▸ **Task instructions**
One exact copy of the listing, minus the images, is the required answer.

▸ **Data listing**
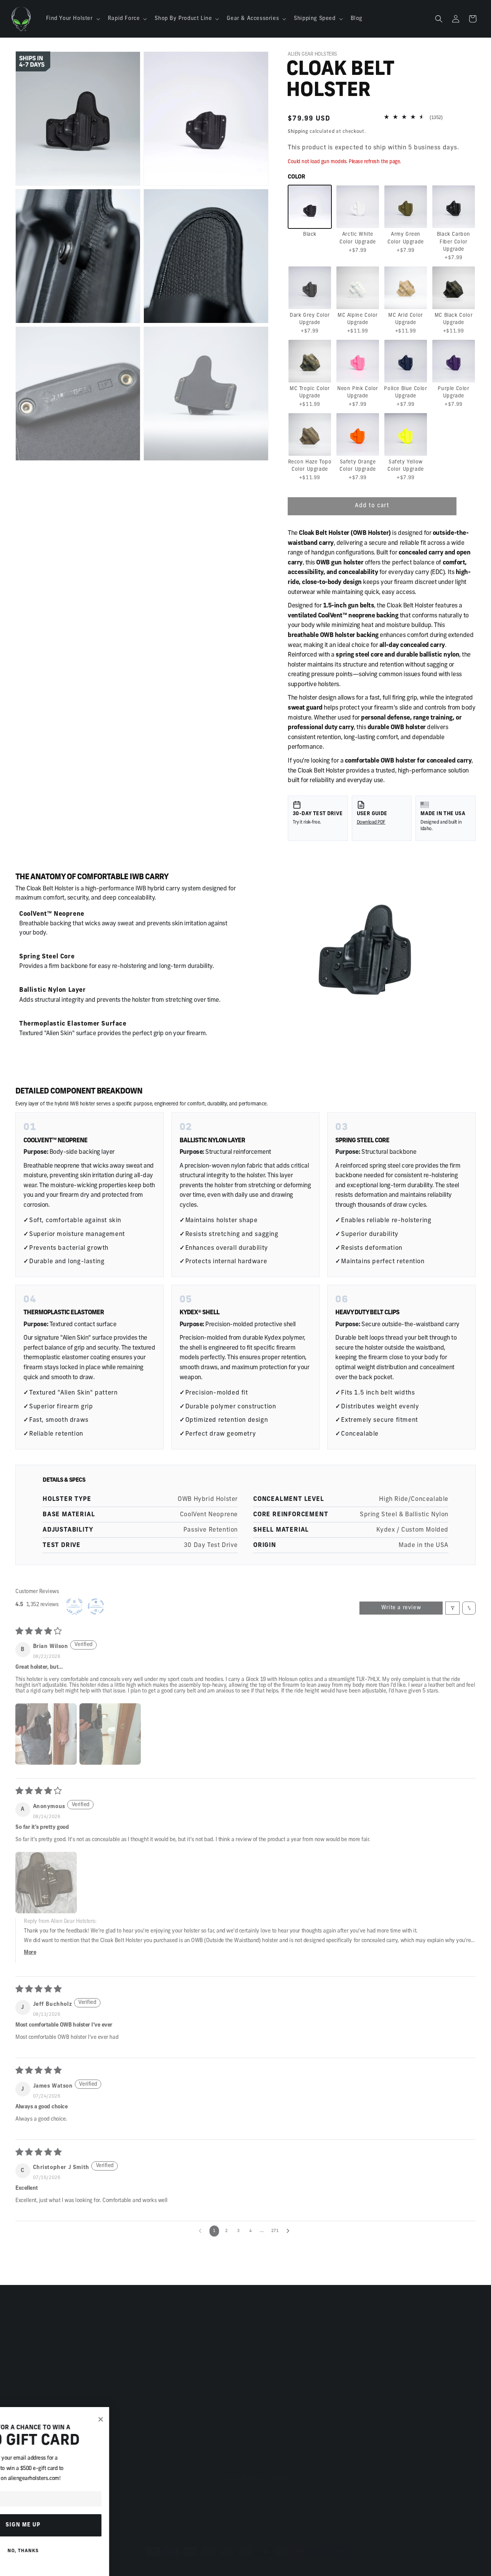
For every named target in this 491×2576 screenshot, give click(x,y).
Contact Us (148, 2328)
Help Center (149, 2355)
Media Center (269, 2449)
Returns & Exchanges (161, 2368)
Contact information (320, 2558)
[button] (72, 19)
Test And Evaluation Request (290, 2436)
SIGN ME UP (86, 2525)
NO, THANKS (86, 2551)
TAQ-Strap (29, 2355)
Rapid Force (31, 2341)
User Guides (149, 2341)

▸ **Exercise answer**
For every named target in this 491×2576 screenshot, give click(x,y).
Contact Us (148, 2328)
Help Center (149, 2355)
Media Center (269, 2449)
Returns & Exchanges (161, 2368)
Contact information (320, 2558)
[button] (72, 19)
Test And Evaluation Request (290, 2436)
SIGN ME UP (86, 2525)
NO, THANKS (86, 2551)
TAQ-Strap (29, 2355)
Rapid Force (31, 2341)
User Guides (149, 2341)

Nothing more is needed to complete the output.